_Set task 1_
From the relational biography essay, return the passage that begins at the words "For better or" and stops after "suffering over years.", copied word for word.
_Set task 2_
According to the relational biography essay, since what year have the writer and Joann lived in the Hermosa Beach cottage?

_Document excerpt_
▬▬▬

Have you ever put together a relational biography? A relational biography describes the special people that God has used in your life over the years to get you where you are today. Try it. You’ll be amazed to discover just how much you owe to the influence of others over the years. As it turns out, I owe them just about everything! What follows is a list of but a few of my creditors, past and present.


For better or worse, our parents, more than anyone else, set the trajectory for our lives. In my case, it was for better. I was an only child of two older parents (my Jewish father had been married and divorced three times to the same Jewish woman before he married my Gentile mother at 50 years of age!). Mom and Dad filled our little home with love and security. My father died when I was 16 years old, but he had stopped working eight years earlier, and I had more one-on-one time with my dad during those eight years than most children have in a lifetime. My parents left me a priceless legacy of goal-orientation, personal responsibility, and overall optimism about life. I never once saw my parents wallow in self-pity or play the blame-game, in spite of periods of deep suffering over years.

At the practical level my folks left me another legacy: a little beach cottage in Hermosa Beach, California. Joann and I have lived there since 1984, raising both daughters in a 750 square-foot house with one bathroom. The economics of inheriting a house made so many things possible: (a) Joann remained a stay-at-home mom on a pastor’s salary, (b) we had money for date-nights and romantic getaways which have, in turn, made our marriage better, and (c) I was able to pursue a terminal degree in Christian Origins at UCLA that ultimately set me on a life-long vocational trajectory.

And then there are Joann and the girls. I would truly be a gutter rat without their influence in my life. God really does use the women in our lives to socialize us guys to become productive human beings! My daughters increasingly speak into my life as young adults, but, of course, most in the influence has (hopefully!) gone in the other direction—from me to them—over the years. Not so with Joann, my wife of thirty years. Joann is the person who has made me what I am today in so very many ways. I’ll try to limit myself to two examples here. The first is practical in nature.

▬▬▬

_Source excerpt_
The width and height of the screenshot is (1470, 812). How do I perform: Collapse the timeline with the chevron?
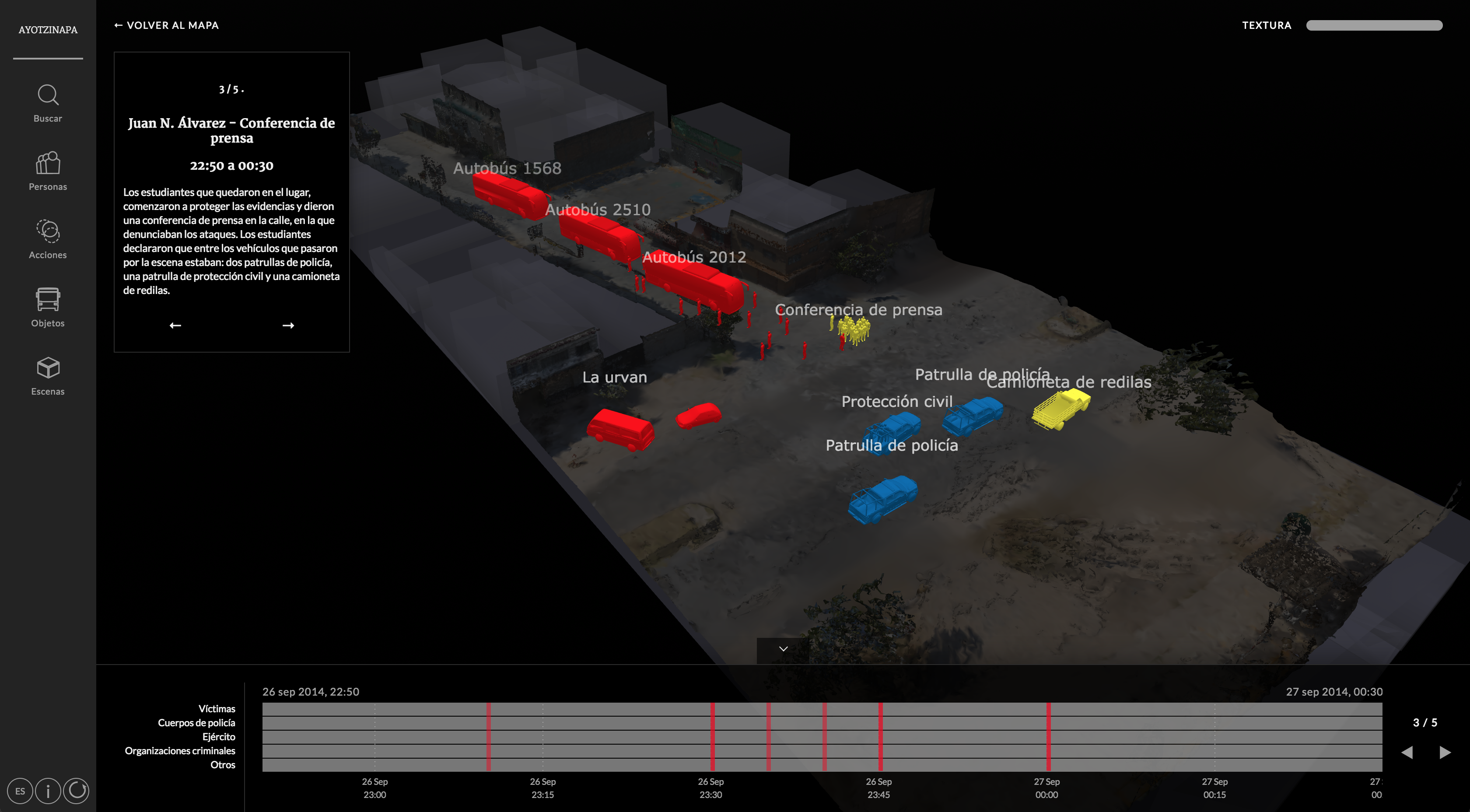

▬▬▬

_Final result 1_
For better or worse, our parents, more than anyone else, set the trajectory for our lives. In my case, it was for better. I was an only child of two older parents (my Jewish father had been married and divorced three times to the same Jewish woman before he married my Gentile mother at 50 years of age!). Mom and Dad filled our little home with love and security. My father died when I was 16 years old, but he had stopped working eight years earlier, and I had more one-on-one time with my dad during those eight years than most children have in a lifetime. My parents left me a priceless legacy of goal-orientation, personal responsibility, and overall optimism about life. I never once saw my parents wallow in self-pity or play the blame-game, in spite of periods of deep suffering over years.

_Final result 2_
Since 1984.